_Tarefa A_
Reproduza fielmente as linhas da listagem, começando na linha que contém "Click the randomize" e terminando na linha que contém "(x=486, y=380)". Não inclua as imagens na resposta.

##########

SUMÁRIO: 1. DIAGNÓSTICO INICIAL; 2. A AÇÃO MANDAMENTAL E OS INTERDITOS ROMANOS; 2.1 O "Poder de Imperium"; 2.2 O Procedimento dos Interditos; 2.3 Mandamentalidade e o Direito Comparado; 3. VISÃO PONTEANA DA MANDAMENTALIDADE; 4. CONCLUSÃO; 5. REFERÊNCIAS BIBLIOGRÁFICAS.

1. DIAGNÓSTICO INICIAL

O presente trabalho traz à baila breves aspectos históricos sobre a sentença mandamental, que há muito já se discutiu e hoje é tema de interesse consagrado pela doutrina de Direito Processual Civil.

Assunto consolidado especialmente na Alemanha por doutrinadores de renome e sempre ligado ao estudo das ações no processo civil, a ação mandamental passou a ser estudada no direito pátrio por Pontes de Miranda e, atualmente, por vários doutrinadores, em especial e a título de exemplificação, os eminentes juristas Luiz Guilherme Marinoni e Ovídio Araújo Baptista da Silva.

A legislação sobre a sentença mandamental se faz presente em nosso Código de Processo Civil (CPC), de forma expressa no artigo 14, inciso V. Outros dispositivos estão igualmente relacionados à mandamentalidade, como os artigos 461, 461-A, também do CPC, e o artigo 84 do Código de Defesa do Consumidor, dentre outros em leis especiais.

São exemplos de ações mandamentais: mandado de segurança, manutenção na posse, ações de obrigação de fazer e não fazer, quaisquer delas com pedido de multa por dia de descumprimento da ordem judicial, etc. Notórias são as ações civis públicas interpostas pelo Ministério Público em defesa do meio ambiente ante atos do Poder Público, nitidamente caracterizadas pela mandamentalidade.

Feita esta breve introdução valorativa da função da sentença mandamental, trataremos mais especificamente sobre alguns aspectos históricos, dentre eles um possível instituto antecedente (interdito romano) da sentença mandamental e o melhor posicionamento sobre ser ou não o interdito um autêntico antecedente mandamental, considerando a existência de traços característicos da sentença mandamental que refogem ao enquadramento histórico apresentado tal como ocorria com os interditos, embora a importância destes na evolução da mandamentalidade seja fundamental, a título de reconhecimento da existência da ordem pretoriana.

2. A AÇÃO MANDAMENTAL E OS INTERDITOS ROMANOS

Antes mesmo de adentrarmos no assunto, devemos de antemão sabermos que os interditos diferem-se da actio, pois aqueles tinham seu fundamento não nas obrigações, mas em casos em que se pleiteava algo ao pretor (ações reais), e não o cumprimento de uma obrigação. Assim, o interdito era mais um ato de vontade do pretor do que o raciocínio declaratório sobre um direito que alguém tem em face de outrem.

##########

_Tarefa B_
Indique se cada afirmação concorda com o trecho sobre a sentença mandamental, respondendo sim ou não e citando literalmente as palavras do trecho que decidem a questão:
(i) A ação mandamental passou a ser estudada no direito pátrio por Pontes de Miranda.
(ii) A sentença mandamental aparece de forma expressa no artigo 84 do Código de Defesa do Consumidor.
(iii) Os interditos tinham seu fundamento nas obrigações.

_Materiais do exercício_
##########

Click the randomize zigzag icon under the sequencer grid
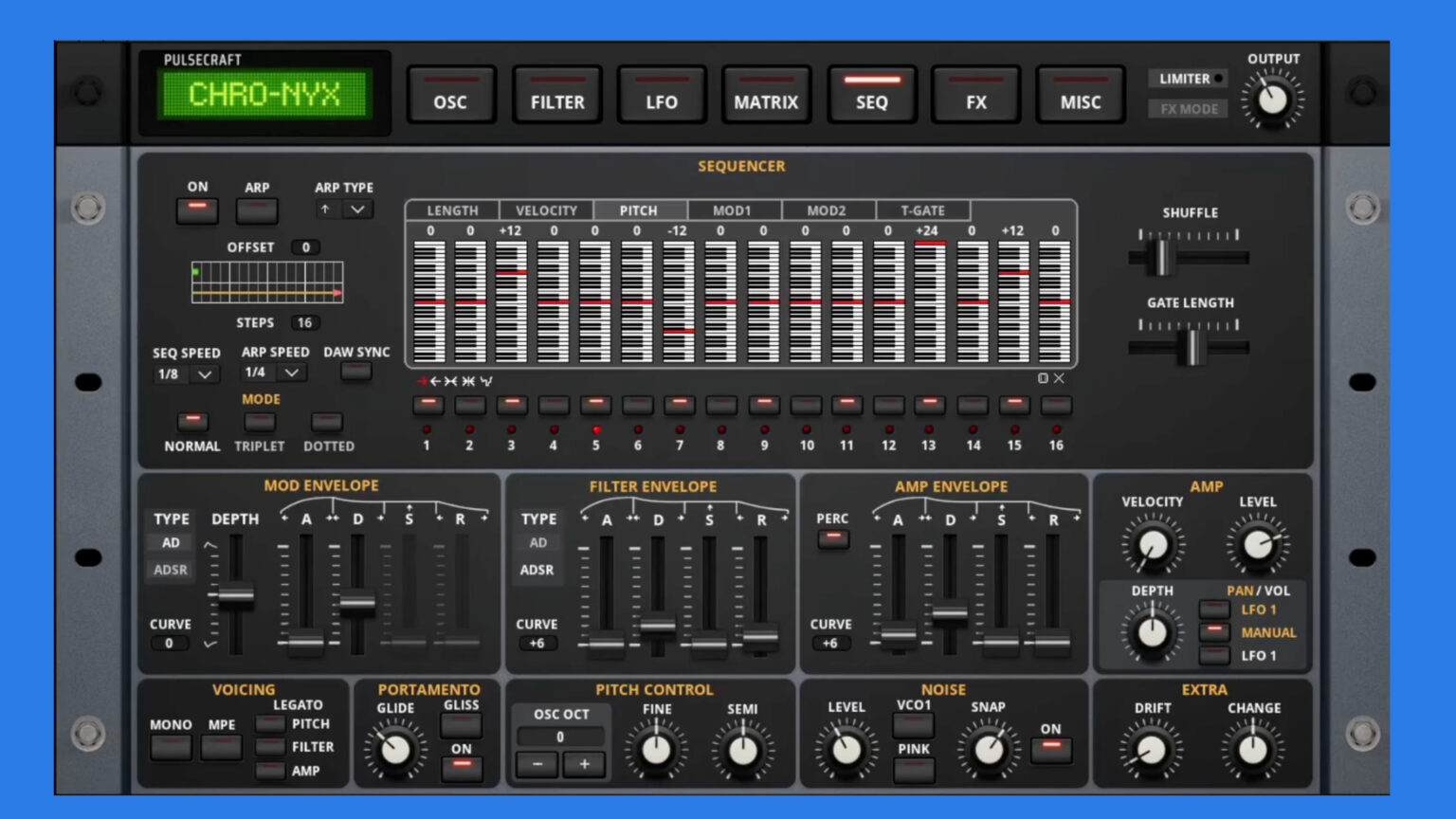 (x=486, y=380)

##########

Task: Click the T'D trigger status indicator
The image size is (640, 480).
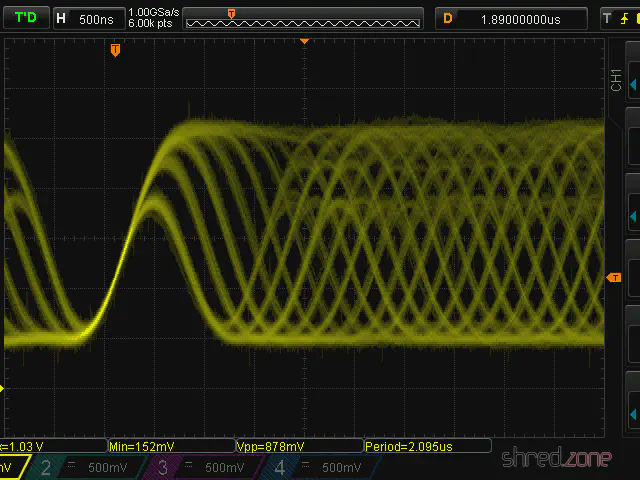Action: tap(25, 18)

##########

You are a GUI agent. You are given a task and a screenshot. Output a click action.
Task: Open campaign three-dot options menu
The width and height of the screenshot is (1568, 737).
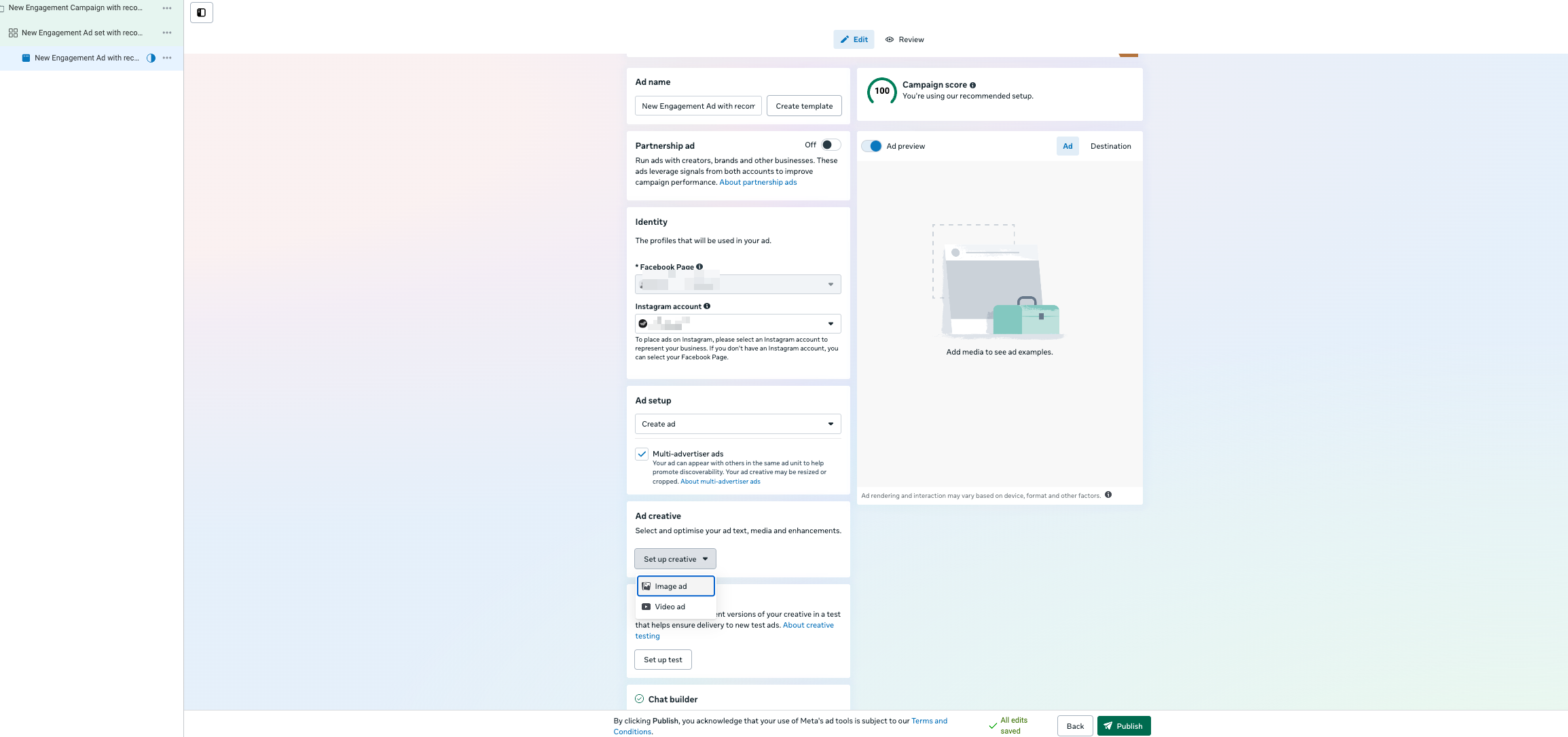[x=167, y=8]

##########

_Resposta completa A_
Click the randomize zigzag icon under the sequencer grid
 (x=486, y=380)

_Resposta completa B_
(i) Sim: "a ação mandamental passou a ser estudada no direito pátrio por Pontes de Miranda"
(ii) Não: "de forma expressa no artigo 14, inciso V"
(iii) Não: "aqueles tinham seu fundamento não nas obrigações"